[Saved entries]
◇ ◇ ◇ ◇ ◇ ◇ ◇
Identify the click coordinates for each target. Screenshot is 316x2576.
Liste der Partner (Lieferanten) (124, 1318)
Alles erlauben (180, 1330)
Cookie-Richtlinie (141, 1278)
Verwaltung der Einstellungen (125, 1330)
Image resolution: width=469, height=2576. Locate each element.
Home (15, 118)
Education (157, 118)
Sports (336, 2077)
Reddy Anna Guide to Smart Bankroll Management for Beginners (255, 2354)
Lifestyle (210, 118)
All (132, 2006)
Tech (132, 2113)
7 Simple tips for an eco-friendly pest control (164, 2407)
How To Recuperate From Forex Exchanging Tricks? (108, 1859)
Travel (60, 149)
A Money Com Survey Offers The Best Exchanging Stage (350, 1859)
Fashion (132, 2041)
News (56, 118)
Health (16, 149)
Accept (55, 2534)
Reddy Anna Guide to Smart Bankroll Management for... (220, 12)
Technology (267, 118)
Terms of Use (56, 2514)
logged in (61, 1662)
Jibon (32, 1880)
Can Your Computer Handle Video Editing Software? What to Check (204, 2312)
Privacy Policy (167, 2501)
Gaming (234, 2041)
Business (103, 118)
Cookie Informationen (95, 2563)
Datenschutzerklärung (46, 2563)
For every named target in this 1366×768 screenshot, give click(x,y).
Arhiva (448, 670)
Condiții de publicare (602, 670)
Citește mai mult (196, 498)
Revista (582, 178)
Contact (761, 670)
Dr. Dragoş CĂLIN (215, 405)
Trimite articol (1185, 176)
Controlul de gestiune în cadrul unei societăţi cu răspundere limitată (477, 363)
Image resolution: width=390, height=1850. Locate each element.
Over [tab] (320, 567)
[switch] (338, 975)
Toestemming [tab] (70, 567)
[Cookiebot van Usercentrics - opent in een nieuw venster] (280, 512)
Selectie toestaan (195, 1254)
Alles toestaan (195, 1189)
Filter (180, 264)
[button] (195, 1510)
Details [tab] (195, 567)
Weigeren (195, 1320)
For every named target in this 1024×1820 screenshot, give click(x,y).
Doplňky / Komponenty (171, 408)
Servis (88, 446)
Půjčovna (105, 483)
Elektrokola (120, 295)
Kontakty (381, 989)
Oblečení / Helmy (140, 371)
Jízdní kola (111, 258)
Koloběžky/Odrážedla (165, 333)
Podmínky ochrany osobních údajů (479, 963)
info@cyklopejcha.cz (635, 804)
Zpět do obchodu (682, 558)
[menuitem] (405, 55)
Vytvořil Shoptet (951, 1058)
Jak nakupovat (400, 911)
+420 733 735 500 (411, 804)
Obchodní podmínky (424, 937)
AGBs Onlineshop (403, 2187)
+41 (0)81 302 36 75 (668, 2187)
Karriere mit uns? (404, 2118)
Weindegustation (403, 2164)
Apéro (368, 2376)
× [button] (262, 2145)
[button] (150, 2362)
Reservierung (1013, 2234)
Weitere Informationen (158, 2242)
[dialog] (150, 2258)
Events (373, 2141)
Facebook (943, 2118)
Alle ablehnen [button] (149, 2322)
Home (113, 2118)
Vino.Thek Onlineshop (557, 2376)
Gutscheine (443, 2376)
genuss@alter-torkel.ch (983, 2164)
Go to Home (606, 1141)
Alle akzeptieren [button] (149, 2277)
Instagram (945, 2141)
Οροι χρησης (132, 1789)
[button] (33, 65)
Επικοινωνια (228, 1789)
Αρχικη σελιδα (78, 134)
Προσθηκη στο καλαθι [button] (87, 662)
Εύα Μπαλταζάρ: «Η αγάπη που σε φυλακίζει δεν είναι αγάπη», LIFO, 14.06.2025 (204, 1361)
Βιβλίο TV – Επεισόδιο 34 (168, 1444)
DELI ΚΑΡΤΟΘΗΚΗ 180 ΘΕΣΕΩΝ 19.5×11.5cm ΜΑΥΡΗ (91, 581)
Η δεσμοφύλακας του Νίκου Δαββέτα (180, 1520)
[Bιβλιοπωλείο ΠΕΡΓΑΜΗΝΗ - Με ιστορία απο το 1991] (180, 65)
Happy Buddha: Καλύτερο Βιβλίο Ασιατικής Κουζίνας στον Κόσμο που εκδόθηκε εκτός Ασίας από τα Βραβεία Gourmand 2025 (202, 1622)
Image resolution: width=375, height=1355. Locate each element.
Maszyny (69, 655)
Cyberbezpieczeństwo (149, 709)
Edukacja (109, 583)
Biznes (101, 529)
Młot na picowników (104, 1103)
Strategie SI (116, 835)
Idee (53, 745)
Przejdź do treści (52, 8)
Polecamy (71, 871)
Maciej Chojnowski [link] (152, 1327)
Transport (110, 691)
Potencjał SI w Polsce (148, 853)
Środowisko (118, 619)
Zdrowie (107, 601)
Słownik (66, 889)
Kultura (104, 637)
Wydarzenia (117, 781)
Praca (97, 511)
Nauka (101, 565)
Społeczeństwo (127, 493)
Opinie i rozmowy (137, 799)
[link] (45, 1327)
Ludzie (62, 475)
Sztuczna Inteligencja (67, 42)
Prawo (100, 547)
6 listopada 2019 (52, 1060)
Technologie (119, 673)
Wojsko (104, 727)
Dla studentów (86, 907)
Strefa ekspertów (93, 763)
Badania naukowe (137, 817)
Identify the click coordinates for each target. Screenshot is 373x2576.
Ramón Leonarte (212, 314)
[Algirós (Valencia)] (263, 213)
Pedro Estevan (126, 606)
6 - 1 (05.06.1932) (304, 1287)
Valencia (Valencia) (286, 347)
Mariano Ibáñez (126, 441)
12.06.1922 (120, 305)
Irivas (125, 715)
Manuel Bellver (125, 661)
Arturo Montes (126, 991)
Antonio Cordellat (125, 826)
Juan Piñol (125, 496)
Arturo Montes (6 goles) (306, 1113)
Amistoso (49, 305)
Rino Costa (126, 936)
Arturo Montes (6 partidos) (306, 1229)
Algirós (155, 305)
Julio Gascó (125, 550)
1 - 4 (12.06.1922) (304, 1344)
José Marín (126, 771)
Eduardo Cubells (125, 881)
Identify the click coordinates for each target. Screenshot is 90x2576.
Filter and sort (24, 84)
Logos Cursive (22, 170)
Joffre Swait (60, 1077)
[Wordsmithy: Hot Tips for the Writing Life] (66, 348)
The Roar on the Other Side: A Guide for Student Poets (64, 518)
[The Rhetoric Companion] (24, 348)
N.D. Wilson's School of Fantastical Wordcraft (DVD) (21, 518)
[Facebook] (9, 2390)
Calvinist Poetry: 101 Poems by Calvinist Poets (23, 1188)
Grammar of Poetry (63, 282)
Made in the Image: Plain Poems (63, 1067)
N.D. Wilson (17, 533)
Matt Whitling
◇ ◇ ◇ ◇ ◇ ◇ ◇
Only one stretch of the data above is needed. Restate it word for word, from the line containing "Kultura (104, 637)" through the line containing "Logos Cursive (22, 170)", both ends included.

Kultura (104, 637)
Wydarzenia (117, 781)
Praca (97, 511)
Nauka (101, 565)
Społeczeństwo (127, 493)
Opinie i rozmowy (137, 799)
[link] (45, 1327)
Ludzie (62, 475)
Sztuczna Inteligencja (67, 42)
Prawo (100, 547)
6 listopada 2019 (52, 1060)
Technologie (119, 673)
Wojsko (104, 727)
Dla studentów (86, 907)
Strefa ekspertów (93, 763)
Badania naukowe (137, 817)
Identify the click coordinates for each target. Screenshot is 373x2576.
Ramón Leonarte (212, 314)
[Algirós (Valencia)] (263, 213)
Pedro Estevan (126, 606)
6 - 1 (05.06.1932) (304, 1287)
Valencia (Valencia) (286, 347)
Mariano Ibáñez (126, 441)
12.06.1922 (120, 305)
Irivas (125, 715)
Manuel Bellver (125, 661)
Arturo Montes (126, 991)
Antonio Cordellat (125, 826)
Juan Piñol (125, 496)
Arturo Montes (6 goles) (306, 1113)
Amistoso (49, 305)
Rino Costa (126, 936)
Arturo Montes (6 partidos) (306, 1229)
Algirós (155, 305)
Julio Gascó (125, 550)
1 - 4 (12.06.1922) (304, 1344)
José Marín (126, 771)
Eduardo Cubells (125, 881)
Identify the click coordinates for each target. Screenshot is 90x2576.
Filter and sort (24, 84)
Logos Cursive (22, 170)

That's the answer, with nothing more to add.